Connecting and running queries

This topic provides a walkthrough and examples for how to use the Firebolt Python SDK to connect to Firebolt resources to run commands and query data.

Setting up a connection

To connect to a Firebolt database to run queries or command, you must provide your account credentials through a connection request.

To get started, follow the steps below:

1. Import modules

The Firebolt Python SDK requires you to import the following modules before making any command or query requests to your Firebolt database.

from firebolt.db import connect
from firebolt.client.auth import ClientCredentials

2. Connect to your database and engine

Your account information can be provided as parameters in a connection() function.

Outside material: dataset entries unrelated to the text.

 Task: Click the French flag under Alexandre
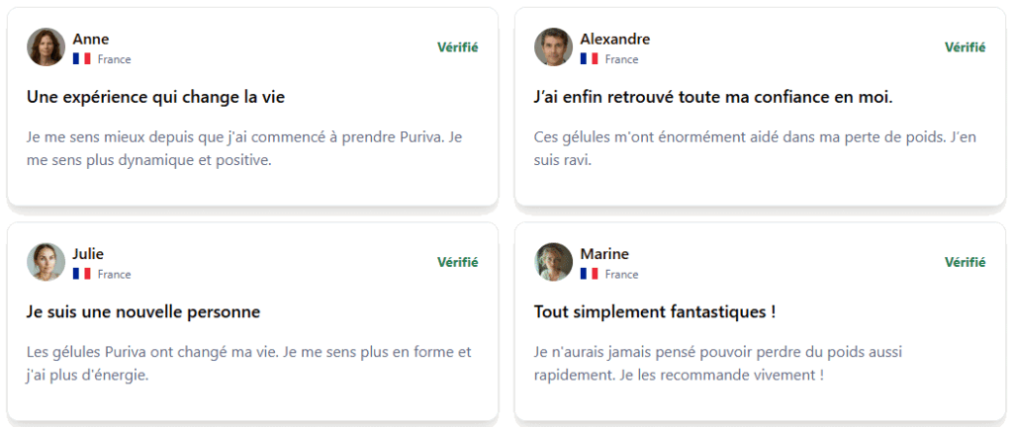tap(590, 59)
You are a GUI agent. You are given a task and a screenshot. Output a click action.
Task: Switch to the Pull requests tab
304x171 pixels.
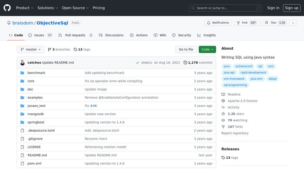pos(76,35)
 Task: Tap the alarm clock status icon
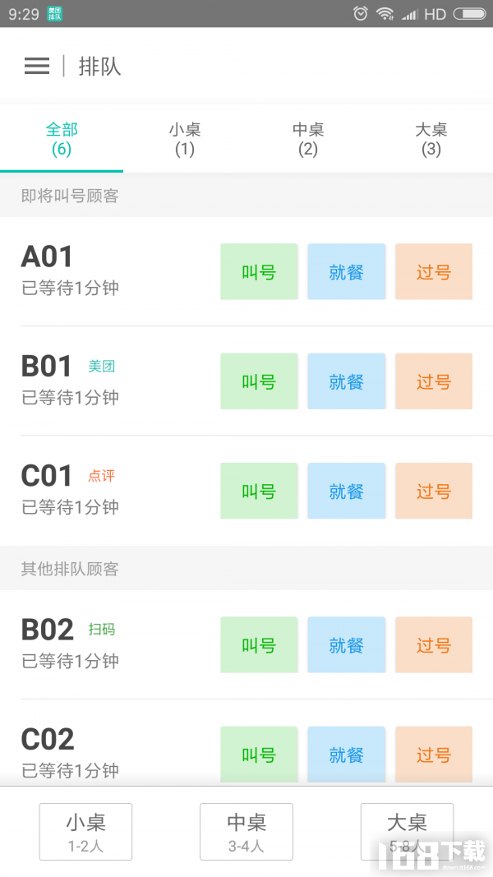[361, 13]
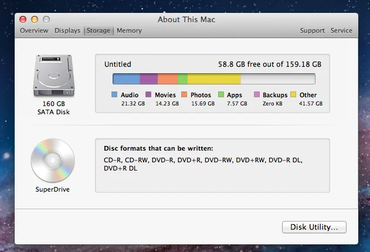The image size is (370, 252).
Task: Click the green Apps legend swatch
Action: click(x=221, y=94)
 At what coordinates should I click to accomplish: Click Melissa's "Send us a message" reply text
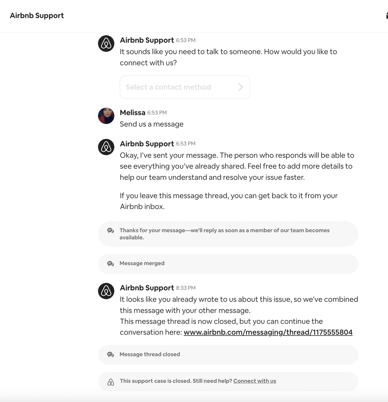(151, 124)
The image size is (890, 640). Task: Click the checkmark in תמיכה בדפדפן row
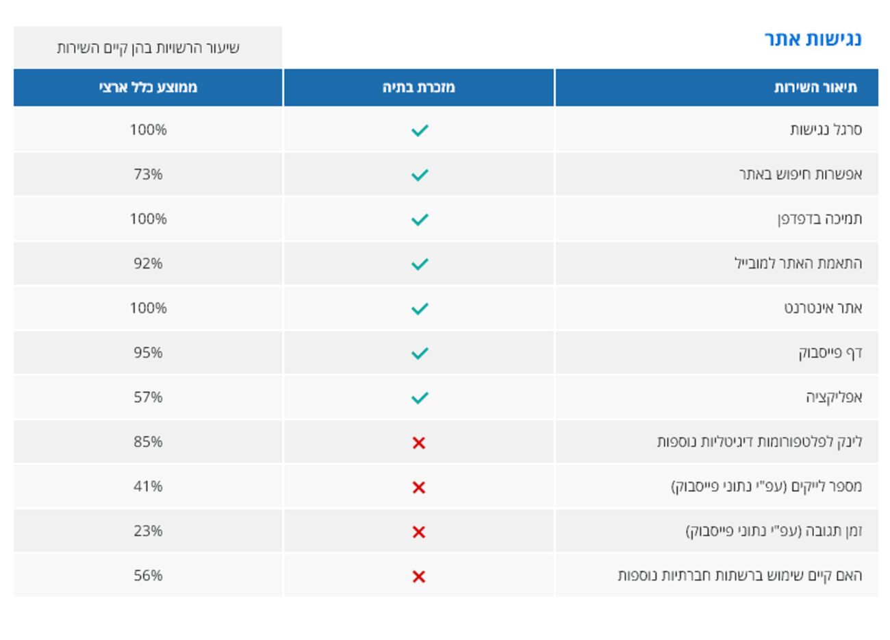point(420,219)
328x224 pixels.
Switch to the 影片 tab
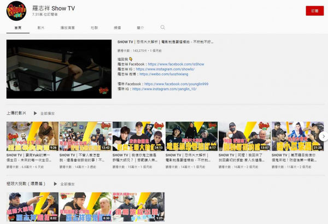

A connection requires the following parameters:

auth

Auth object, containing your credentials. See Auth for more details.

account_name

The name of the account you’re using to connect to Firebolt. Must be specified in order to authenticate.

database

Optional. The name of the database you would like to connect to.

engine_name

Optional. The name of the engine to use for SQL queries.

Note

If you specify engine_name but not the database Python SDK will automatically resolve the database for you behind the scenes.

If an engine_name is not specified the SDK will not be bound to any engine. In this case, if also no database is specified you can still connect, but queries are limited to database and engine management queries e.g. CREATE DATABASE, START ENGINE, etc. To interact with tables in a database you have to provide the database parameter when connecting with no engine.

This information can be provided in multiple ways.
Set credentials manually
You can manually include your account information in a connection object in your code for any queries you want to request.

Replace the values in the example code below with your Firebolt account credentials as appropriate.
id = "your_service_account_id"
secret = "your_service_account_secret"
engine_name = "your_engine"
database_name = "your_database"
account_name = "your_account"

with connect(
        engine_name=engine_name,
        database=database_name,
        account_name=account_name,
        auth=ClientCredentials(id, secret),
) as connection:
    cursor = connection.cursor()
Use an .env file
Consolidating all of your Firebolt credentials into a .env file can help protect sensitive information from exposure. Create an .env file with the following key-value pairs, and replace the values with your information.
FIREBOLT_CLIENT_ID="your_service_account_id"
FIREBOLT_CLIENT_SECRET="your_service_account_secret"
FIREBOLT_ENGINE="your_engine"
FIREBOLT_DB="your_database"
FIREBOLT_ACCOUNT="your_account"
Be sure to place this .env file into your root directory.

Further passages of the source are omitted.